A Blog on Mythology and occasionally on Reality.

This is a Blog on Mythology, both Indian and World and especially the analysis of the myths.

In effect, the interpretation of the inherent Symbolism.


Thursday, August 25, 2011

Third Sex - Part 2

This myth is considered to be the main myth associated with the goddess Bahucharaji and the temple premises bears testimony to such belief-system.

A King named Raja Vajsingh was from Kalri village and ruled 108 villages of Chuwala, Gujarat. He was married to a princess Vagheli of Vijapur taluka’s  Vasai village.  The king had other wives too, but unfortunately was not blessed with a child. When this princess conceived and a child was born in the middle of the night it was a girl child. The queen decided to keep this a secret and conveyed to the king through her maid that the queen had delivered a boy.

The queen always dressed the child, named Tejpal, in male costumes and took all the ladies around in confidence and sustained this secret till the child was of a marriageable age. Soon Tejpal was engaged to the princess of the Chawada, of the kingdom of Patan and were married.

Soon the princess came to know the much kept secret of Tejpal not being a man that all thought him to be. The princess was very unhappy and returned to her mother’s home, but the mother realised something was amiss. On enquiring she told her mother the truth and the news reached the king.

The king decided to find out the truth for himself and sent an invitation to Tejpal along with the others in the family, to visit them for “fun and food” as mentioned in the invitation.

Based on this invitation, 400 people all dressed up in ornaments and finery came to Patan along with Tejpal. When the food was being laid the king of Patan suggested that Tejpal took a bath before dining and since he was the son-in-law, he would organise a royal bath for him with a rubbing by his choicest of men. Tejpal was worried at the thought of a bath in the presence of men and when he was forcibly being taken for a bath, he removed his sword and ran away on a red mare.  All present were surprised at this behaviour of Tejpal.

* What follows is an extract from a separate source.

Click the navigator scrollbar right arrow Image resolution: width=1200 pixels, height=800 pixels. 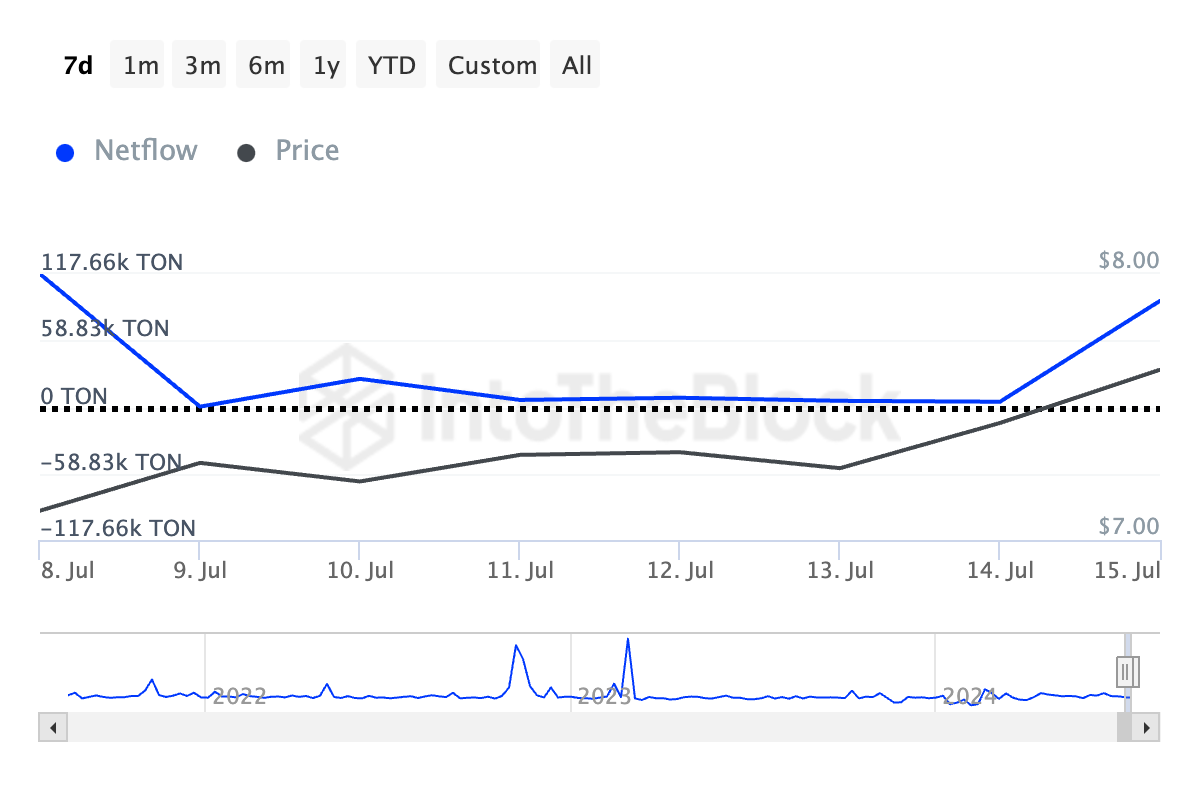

Tejpal, fled out of the kingdom of Patan and rode off on his mare to a dense forest on the outskirts of Patan. Unknown to Tejpal, a bitch had followed him from the kingdom and when they reached the middle of the forest (referred to as Boruvan) it was evening. Tejpal was very tired and thirsty and stopped near a late (this lake is supposed to have been in the present day location of Mansarovar, near the temple premises). The bitch that was following them jumped into the lake to quench its thirst and when the bitch came out it had turned into a dog.

A Painting in the temple premises depicting the entire myth
Tejpal saw this and was surprised and to check this once again he sent his mare in the water first and soon it came out as a horse. Tejpal then took off her clothes and jumped into the lake and when she came out all signs of being female had disappeared and he had got a moustache! Tejpal was truly a man now!

Tejpal spent the night there and next day morning left the place after he had made a mark on a tree (now known as the famous Varakhdi Tree in the temple premises, as seen in the temple premises). The King of Patan, was well informed about the blessings of Ma Bhauraji but did have doubts if his son-in-law had actually turned into a man. It is said that Bahucharaji appeared in his dream and confirmed the same.

Later, along with his wife and in-laws, Tejpal, went to the place where he had made a mark on the Varakhdi tree, and is supposed to have constructed a temple and is supposed to have installed an idol in the honour of Bahucharaji. This Varakhdi tree today is a major place of reverence in the temple premises.

Needless to say that, this legend goes on to add credence to the theory of Bahucharaji’s association with those who lack masculinity. She is thus referred to as “purushattan denari”, giver of masculinity, in local hymns and bhajans.